• WHAT TO WORK ON:
Produce as output only the lines below starting at the line with "You are a computer-use agent. Image resolution: width=1456" and continuing through the line with "Click the 0 subscribers count", each one exactly as written.

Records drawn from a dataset
-- -- --
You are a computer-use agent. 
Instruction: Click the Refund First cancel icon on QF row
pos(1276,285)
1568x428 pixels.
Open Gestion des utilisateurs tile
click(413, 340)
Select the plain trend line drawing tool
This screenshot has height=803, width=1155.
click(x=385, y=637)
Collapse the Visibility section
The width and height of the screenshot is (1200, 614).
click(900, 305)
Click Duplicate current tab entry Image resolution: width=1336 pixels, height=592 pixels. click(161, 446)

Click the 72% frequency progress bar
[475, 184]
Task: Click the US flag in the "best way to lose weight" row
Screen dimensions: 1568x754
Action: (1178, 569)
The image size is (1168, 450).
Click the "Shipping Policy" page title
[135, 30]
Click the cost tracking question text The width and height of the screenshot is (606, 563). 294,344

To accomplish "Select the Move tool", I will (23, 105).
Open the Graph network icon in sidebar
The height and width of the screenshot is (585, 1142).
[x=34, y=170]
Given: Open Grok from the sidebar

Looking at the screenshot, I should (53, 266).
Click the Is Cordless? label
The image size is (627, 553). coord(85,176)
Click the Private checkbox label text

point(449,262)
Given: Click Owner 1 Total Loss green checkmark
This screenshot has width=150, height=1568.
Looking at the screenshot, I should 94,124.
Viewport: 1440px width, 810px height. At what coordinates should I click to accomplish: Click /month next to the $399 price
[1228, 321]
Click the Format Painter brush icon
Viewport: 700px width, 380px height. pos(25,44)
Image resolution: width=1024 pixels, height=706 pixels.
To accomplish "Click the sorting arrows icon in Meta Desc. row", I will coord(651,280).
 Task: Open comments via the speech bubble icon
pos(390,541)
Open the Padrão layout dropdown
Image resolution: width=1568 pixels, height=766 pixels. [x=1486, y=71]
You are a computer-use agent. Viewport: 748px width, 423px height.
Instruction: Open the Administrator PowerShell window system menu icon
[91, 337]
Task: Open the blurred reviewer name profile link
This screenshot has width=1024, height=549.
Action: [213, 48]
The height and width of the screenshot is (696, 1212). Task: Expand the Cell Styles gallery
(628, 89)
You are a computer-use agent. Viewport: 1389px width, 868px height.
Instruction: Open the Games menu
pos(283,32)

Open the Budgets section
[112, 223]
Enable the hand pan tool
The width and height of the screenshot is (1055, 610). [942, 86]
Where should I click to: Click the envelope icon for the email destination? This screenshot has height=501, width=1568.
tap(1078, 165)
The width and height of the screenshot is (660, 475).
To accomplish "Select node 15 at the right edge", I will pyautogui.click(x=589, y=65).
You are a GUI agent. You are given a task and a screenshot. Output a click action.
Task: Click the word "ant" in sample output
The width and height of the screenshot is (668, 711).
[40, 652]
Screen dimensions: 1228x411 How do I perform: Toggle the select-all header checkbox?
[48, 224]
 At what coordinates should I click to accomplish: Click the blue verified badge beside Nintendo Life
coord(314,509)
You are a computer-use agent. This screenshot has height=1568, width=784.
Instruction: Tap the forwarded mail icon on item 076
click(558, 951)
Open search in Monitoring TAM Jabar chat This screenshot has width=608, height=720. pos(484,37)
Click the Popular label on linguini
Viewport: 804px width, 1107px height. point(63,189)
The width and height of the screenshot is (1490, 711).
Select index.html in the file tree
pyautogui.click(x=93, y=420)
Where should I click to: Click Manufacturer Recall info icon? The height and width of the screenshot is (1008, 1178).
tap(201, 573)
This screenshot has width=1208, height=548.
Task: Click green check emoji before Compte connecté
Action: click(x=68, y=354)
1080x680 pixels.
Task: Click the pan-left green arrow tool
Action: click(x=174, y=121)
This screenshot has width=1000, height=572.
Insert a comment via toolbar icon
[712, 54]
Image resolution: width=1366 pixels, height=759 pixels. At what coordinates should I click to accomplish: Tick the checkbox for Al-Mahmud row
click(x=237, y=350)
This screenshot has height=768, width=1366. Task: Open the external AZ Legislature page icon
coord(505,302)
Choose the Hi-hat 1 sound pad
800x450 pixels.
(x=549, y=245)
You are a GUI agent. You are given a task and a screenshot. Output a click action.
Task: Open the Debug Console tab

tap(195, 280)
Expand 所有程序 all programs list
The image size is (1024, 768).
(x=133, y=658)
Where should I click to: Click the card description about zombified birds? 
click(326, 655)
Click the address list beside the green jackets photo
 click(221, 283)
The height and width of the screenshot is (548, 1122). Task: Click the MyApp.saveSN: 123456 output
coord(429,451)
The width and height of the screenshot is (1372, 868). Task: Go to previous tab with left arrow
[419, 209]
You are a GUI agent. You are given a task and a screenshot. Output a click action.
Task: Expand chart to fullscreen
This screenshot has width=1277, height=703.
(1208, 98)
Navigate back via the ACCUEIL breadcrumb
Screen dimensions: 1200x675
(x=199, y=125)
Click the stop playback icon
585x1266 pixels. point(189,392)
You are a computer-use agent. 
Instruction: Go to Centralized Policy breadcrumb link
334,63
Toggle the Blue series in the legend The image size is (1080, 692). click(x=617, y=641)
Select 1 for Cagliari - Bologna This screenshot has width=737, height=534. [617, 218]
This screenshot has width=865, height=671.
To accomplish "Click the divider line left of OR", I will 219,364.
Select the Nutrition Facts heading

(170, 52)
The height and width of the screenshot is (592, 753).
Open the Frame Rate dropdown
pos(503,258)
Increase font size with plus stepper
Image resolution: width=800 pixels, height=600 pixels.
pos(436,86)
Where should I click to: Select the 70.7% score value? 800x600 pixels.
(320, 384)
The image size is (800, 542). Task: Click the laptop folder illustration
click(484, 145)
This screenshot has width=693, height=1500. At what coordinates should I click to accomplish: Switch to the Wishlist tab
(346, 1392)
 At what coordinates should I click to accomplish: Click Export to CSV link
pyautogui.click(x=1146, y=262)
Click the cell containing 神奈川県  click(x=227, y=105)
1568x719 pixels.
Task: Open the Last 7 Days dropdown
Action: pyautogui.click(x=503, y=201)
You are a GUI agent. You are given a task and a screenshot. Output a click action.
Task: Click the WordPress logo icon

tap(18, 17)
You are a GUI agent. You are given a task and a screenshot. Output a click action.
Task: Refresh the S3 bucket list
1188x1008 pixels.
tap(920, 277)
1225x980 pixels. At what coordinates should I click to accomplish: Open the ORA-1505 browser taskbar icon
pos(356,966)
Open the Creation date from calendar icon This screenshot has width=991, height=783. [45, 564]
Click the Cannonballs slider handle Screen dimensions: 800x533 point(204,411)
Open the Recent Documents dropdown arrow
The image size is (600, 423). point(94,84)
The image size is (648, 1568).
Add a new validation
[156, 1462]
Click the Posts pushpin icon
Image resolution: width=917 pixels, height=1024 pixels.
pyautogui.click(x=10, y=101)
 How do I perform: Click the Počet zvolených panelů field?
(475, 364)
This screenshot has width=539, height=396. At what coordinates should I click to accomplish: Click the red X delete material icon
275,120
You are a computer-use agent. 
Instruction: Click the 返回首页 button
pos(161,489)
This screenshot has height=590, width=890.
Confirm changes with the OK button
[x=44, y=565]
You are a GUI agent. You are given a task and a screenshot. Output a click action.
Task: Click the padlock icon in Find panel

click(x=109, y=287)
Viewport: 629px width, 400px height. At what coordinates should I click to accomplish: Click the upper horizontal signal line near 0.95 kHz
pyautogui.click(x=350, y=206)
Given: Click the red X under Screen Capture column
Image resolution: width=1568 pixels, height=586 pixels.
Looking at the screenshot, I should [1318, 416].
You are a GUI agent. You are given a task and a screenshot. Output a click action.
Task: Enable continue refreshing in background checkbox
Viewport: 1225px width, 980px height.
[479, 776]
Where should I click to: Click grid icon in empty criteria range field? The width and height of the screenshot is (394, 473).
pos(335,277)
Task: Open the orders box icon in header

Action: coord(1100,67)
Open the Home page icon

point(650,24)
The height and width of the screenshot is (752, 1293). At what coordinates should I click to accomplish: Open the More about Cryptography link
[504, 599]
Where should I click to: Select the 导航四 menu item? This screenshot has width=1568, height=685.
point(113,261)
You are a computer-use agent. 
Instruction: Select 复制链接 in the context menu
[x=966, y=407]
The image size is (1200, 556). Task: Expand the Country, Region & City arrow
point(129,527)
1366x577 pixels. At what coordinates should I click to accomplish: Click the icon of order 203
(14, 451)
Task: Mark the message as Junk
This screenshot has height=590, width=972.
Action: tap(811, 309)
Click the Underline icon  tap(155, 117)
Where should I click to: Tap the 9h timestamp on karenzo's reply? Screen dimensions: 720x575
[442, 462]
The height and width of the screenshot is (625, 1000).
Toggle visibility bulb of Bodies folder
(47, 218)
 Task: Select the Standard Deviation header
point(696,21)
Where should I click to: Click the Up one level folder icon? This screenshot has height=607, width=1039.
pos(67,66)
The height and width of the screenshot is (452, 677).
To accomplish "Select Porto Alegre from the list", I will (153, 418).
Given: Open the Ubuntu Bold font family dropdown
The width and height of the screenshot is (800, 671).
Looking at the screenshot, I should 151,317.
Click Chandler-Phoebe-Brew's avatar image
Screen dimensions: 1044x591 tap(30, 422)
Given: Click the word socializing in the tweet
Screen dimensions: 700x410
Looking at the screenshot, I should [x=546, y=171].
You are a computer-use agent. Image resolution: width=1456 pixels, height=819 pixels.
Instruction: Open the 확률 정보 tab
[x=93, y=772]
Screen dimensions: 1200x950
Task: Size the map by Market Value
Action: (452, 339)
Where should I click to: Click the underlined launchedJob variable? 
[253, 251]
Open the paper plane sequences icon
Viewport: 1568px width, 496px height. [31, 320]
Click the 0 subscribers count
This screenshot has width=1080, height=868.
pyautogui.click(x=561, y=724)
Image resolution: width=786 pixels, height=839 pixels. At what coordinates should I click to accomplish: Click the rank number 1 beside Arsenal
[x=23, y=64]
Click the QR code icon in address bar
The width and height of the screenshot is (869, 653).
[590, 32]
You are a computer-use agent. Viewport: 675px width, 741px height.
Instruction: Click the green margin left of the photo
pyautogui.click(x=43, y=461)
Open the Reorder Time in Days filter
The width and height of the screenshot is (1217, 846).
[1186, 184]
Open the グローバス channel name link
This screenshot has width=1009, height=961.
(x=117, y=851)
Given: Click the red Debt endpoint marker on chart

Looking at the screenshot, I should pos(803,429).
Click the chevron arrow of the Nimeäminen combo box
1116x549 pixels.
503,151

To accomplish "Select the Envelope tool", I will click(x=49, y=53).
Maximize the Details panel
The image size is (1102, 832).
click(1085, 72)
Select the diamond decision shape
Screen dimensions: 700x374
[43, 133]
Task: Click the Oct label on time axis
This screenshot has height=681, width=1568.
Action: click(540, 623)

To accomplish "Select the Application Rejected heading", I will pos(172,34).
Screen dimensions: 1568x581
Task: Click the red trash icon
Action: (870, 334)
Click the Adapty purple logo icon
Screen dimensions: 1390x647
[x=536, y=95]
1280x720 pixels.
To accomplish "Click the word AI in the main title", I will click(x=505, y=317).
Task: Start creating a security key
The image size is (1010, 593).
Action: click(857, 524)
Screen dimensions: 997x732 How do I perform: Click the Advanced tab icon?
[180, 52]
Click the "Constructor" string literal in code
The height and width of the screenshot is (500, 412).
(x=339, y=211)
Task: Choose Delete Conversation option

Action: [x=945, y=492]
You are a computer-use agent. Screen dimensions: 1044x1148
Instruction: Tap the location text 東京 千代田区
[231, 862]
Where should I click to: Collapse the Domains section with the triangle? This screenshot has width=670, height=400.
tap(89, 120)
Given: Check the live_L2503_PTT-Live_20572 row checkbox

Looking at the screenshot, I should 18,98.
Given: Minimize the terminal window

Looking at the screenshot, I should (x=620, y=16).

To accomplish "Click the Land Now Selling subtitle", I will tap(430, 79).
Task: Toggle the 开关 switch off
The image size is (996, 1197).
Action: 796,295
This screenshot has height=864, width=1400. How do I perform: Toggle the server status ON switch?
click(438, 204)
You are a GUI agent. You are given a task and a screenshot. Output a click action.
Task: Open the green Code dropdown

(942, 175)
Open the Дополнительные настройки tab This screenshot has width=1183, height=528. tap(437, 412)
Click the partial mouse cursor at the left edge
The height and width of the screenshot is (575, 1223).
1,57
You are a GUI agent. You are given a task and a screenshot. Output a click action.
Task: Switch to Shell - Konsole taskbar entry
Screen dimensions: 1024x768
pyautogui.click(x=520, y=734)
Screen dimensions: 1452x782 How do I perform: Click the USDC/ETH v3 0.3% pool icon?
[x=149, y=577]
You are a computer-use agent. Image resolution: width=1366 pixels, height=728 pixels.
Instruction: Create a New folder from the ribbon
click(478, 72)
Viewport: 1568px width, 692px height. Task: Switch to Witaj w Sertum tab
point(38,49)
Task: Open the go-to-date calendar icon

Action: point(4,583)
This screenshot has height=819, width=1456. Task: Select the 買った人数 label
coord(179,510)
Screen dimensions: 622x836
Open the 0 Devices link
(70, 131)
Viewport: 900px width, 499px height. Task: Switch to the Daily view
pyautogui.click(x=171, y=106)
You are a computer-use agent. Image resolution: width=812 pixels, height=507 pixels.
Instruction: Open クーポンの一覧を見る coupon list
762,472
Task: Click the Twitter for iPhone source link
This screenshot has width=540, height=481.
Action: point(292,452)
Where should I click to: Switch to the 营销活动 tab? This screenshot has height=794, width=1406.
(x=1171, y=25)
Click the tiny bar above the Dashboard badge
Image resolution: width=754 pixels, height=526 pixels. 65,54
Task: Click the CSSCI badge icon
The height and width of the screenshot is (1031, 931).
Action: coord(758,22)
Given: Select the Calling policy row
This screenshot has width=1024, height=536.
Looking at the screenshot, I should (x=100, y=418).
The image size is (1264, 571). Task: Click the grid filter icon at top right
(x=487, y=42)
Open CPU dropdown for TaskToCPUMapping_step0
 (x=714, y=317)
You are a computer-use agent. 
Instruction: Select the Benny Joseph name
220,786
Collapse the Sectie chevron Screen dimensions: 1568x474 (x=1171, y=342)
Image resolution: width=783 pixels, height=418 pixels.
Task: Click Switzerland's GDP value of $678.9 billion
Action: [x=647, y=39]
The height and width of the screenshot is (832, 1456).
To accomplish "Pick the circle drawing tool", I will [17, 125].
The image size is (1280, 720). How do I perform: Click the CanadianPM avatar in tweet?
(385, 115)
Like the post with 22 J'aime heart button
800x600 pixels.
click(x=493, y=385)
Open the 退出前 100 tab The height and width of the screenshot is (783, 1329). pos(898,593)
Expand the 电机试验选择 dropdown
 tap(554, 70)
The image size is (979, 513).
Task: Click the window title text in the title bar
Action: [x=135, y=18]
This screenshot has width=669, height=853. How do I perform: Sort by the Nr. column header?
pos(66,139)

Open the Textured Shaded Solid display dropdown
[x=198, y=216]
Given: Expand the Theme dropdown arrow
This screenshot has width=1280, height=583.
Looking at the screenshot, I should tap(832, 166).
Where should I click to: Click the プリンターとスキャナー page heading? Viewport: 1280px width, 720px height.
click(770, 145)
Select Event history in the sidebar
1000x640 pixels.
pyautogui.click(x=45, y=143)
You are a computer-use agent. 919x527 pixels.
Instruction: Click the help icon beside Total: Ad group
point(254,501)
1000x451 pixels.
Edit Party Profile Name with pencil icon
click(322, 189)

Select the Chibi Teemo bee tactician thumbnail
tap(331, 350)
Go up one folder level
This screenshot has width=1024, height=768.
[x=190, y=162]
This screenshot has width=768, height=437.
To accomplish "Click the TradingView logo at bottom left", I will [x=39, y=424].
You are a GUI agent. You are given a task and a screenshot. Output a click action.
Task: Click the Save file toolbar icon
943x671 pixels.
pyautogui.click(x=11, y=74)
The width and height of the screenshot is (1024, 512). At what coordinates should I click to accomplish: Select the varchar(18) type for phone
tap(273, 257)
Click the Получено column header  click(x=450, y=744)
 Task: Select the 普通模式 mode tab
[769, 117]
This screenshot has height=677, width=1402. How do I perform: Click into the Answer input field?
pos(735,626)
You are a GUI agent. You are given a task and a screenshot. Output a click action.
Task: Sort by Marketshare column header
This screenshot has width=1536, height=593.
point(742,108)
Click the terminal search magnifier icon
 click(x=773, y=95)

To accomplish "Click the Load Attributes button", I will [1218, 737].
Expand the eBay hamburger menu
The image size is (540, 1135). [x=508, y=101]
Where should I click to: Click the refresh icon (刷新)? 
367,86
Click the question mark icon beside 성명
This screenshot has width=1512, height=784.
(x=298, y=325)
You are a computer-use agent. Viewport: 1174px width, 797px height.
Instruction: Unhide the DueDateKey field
-- -- --
• RESPONSE AREA:
You are a computer-use agent. Image resolution: width=1456 pixels, height=819 pixels.
Instruction: Open the 확률 정보 tab
[x=93, y=772]
Screen dimensions: 1200x950
Task: Size the map by Market Value
Action: (452, 339)
Where should I click to: Click the underlined launchedJob variable? 
[253, 251]
Open the paper plane sequences icon
Viewport: 1568px width, 496px height. [31, 320]
Click the 0 subscribers count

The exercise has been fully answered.